Beyond that approved work sits a more contested proposition. In March 2026 the airport submitted plans to North Somerset Council for a roughly £500 million investment programme intended to lift the annual cap from 12 million to 15 million passengers by the late 2030s, with a larger terminal, runway and taxiway changes to handle bigger aircraft, highway upgrades on the A38 and the prospect of long-haul services to North America and the Middle East.
The proposal has drawn objections from local campaigners worried about road pressure and emissions, and a decision is expected later in the year, so the present construction should be read as delivery against the secured 12 million cap rather than as part of the still-pending 15 million scheme. For investors, the ownership backdrop is equally relevant, with Macquarie Asset Management having taken a 55 per cent stake in the airport in November 2025 alongside a group of institutional co-owners, a structure that signals continued appetite for regional airport infrastructure as a long-duration asset class.

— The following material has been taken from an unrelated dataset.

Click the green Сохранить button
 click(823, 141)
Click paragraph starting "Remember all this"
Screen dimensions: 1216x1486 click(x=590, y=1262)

Why Modular Bridging Is Moving From Emergency to Everyday
Acrow’s heritage is rooted in rapid and emergency deployment, with the company citing more than 75 years of service to the transport and construction industries and bridge projects in over 150 countries across Africa, Asia, the Americas, Europe and the Middle East. The 700XS platform that underpins the Bristol job is the same family of bolt-together steel panels the firm sells for permanent crossings, military gap-bridging and disaster relief, which is exactly why it transfers so readily to a congested construction site. Components are designed to be transported flat, assembled without welding and, crucially, dismantled and reused once the job is done, so a temporary access structure does not become stranded capital at the end of a programme.
That reusability is reshaping how contractors think about construction logistics on brownfield and live-asset projects. Renting a modular bridge for the duration of the works, as Farrans has done here, converts what might otherwise be a bespoke civil-engineering exercise into an off-the-shelf, time-boxed service, with the structure returning to the supplier’s pool afterwards.
For asset owners under pressure to keep operations running and budgets contained, the appeal is obvious, and the model maps neatly onto the wider trend toward prefabrication and offsite manufacture across the sector. What was once reserved for floods, war zones and washed-out roads is increasingly being specified as a routine enabling work for planned construction.
What the Bristol Job Signals for Live-Asset Construction
The detail that should interest construction and infrastructure professionals is not the span length or the load rating but the working method behind them. Building over rather than through a live operation, compressing on-site disruption into a single short lift, and treating the access structure as a rented and returnable asset together describe a template that applies well beyond a single airport apron. The same logic suits railway estates, ports, hospitals and any other facility where the cost of stopping operations dwarfs the cost of the temporary works needed to avoid it.
For Bristol specifically, the bridge buys the wider expansion programme something valuable, which is the freedom to keep building while the larger questions about the airport’s future capacity are settled through the planning system. Whether or not the 15 million passenger proposal is approved, the discipline of delivering construction without grounding operations will remain. On that measure the modest steel structure now spanning the apron is doing more than carrying lorries, since it is demonstrating, in a way that contractors elsewhere will recognise, how to rebuild a working asset without first switching it off.